La France n’est pas un peuple non-atteint. Le réaliser est une bonne chose, non seulement pour les progrès de l’Évangile dans le monde, mais aussi pour le développement des Églises en francophonie.
Ceci est un extrait de mon travail de fin d’études réalisé pour l’Institut Biblique de Bruxelles en 2019, sur le sujet des peuples non-atteints. J’y parle de la France car il s’agit d’un pays que je connais bien, mais je pense que la réflexion pourrait s’appliquer également à d’autres pays francophones comme la Belgique, la Suisse, ou le Québec.

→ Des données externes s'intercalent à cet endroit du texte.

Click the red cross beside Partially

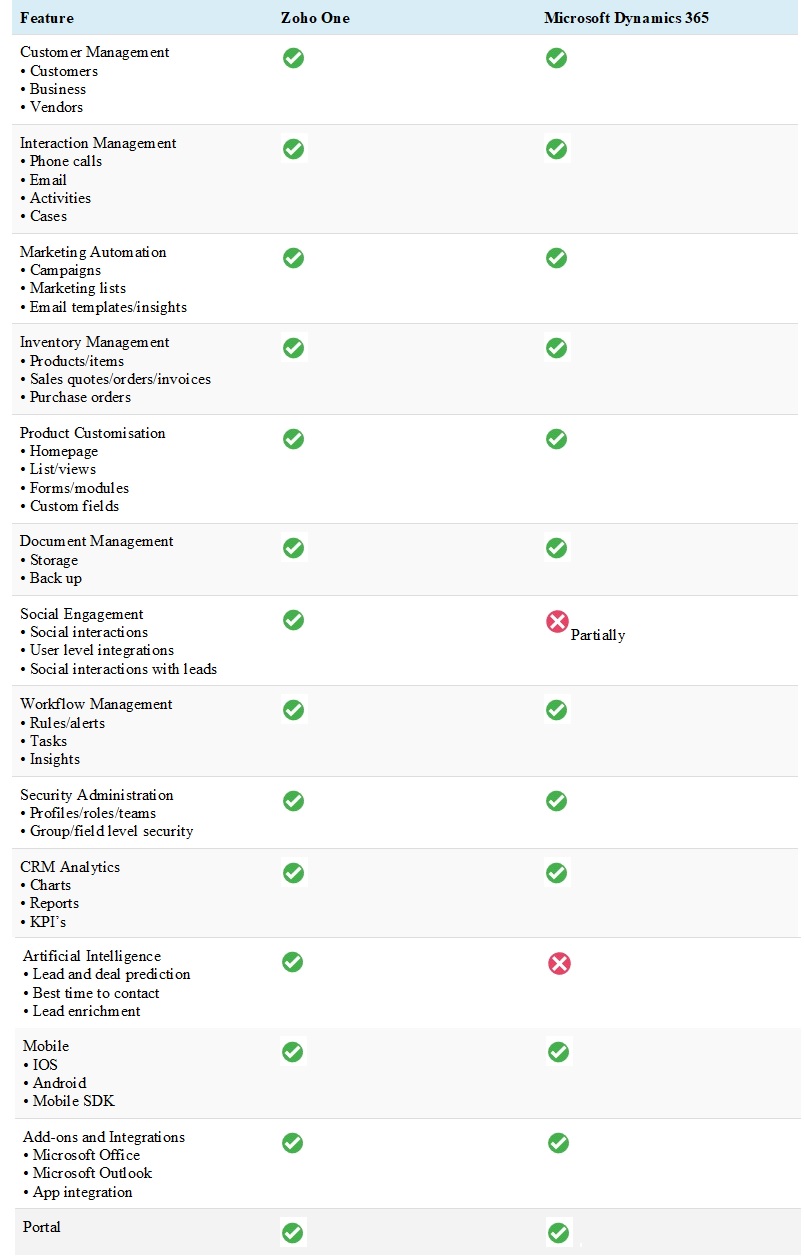[x=557, y=622]
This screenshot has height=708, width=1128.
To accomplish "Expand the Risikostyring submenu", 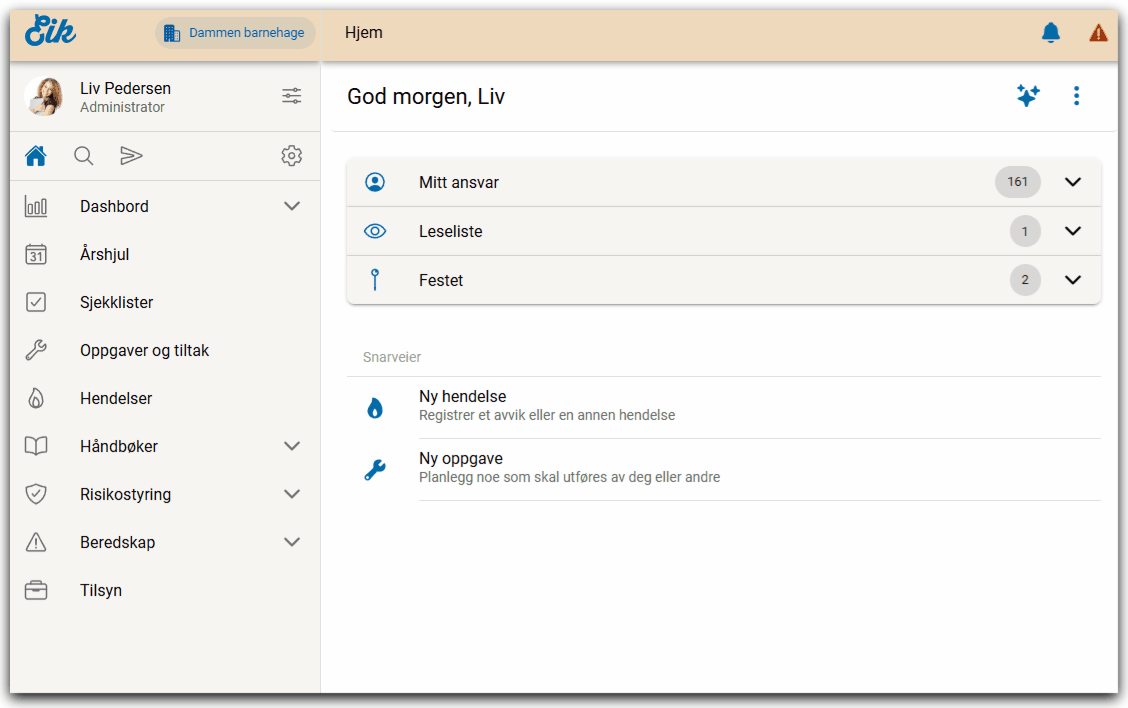I will pyautogui.click(x=292, y=494).
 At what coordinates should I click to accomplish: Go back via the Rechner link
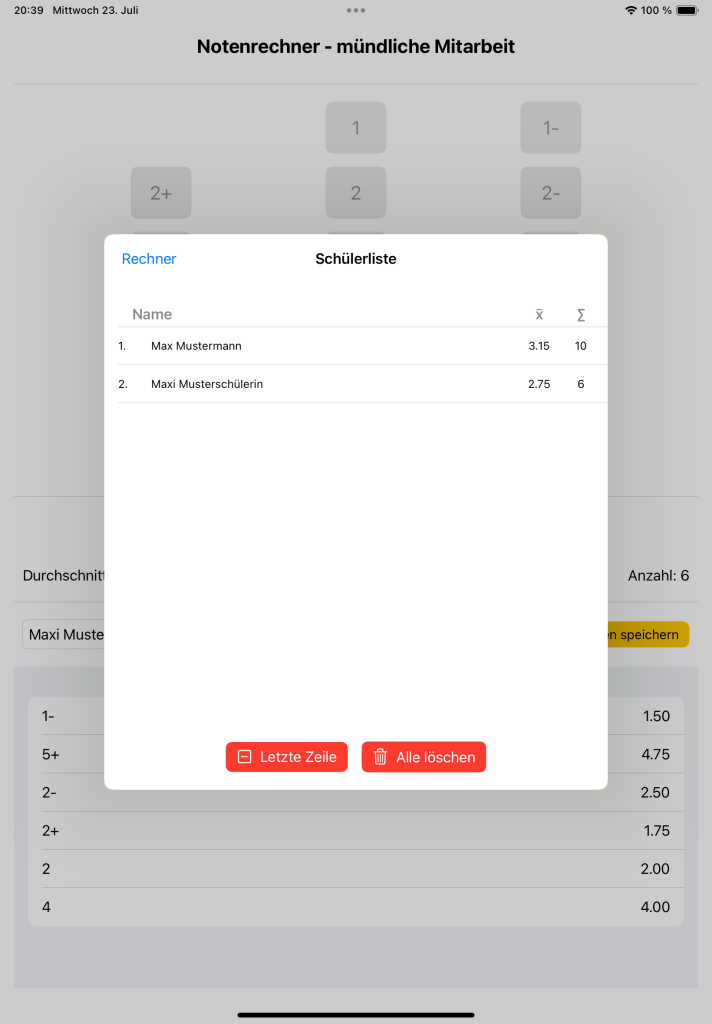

La France compte seulement 1.23% de chrétiens évangéliques. Cela n’en fait-il pas un peuple non-atteint? C’est vrai que l’on définit souvent un peuple non-atteint comme un peuple au sein duquel le nombre de chrétiens est inférieur à 2%. Cependant, une telle définition est incomplète. Voici cinq raisons pour lesquelles je crois que la France n’est pas à ranger dans la catégorie « non-atteint », suivies de trois précisions.
Une définition en termes de pourcentage est problématique, car elle ne permet pas de se rendre compte de manière précise des progrès de l’Évangile au sein d’un contexte particulier. Le critère quantitatif (moins de 2% de chrétiens) ne suffit pas, il faut un critère qualitatif.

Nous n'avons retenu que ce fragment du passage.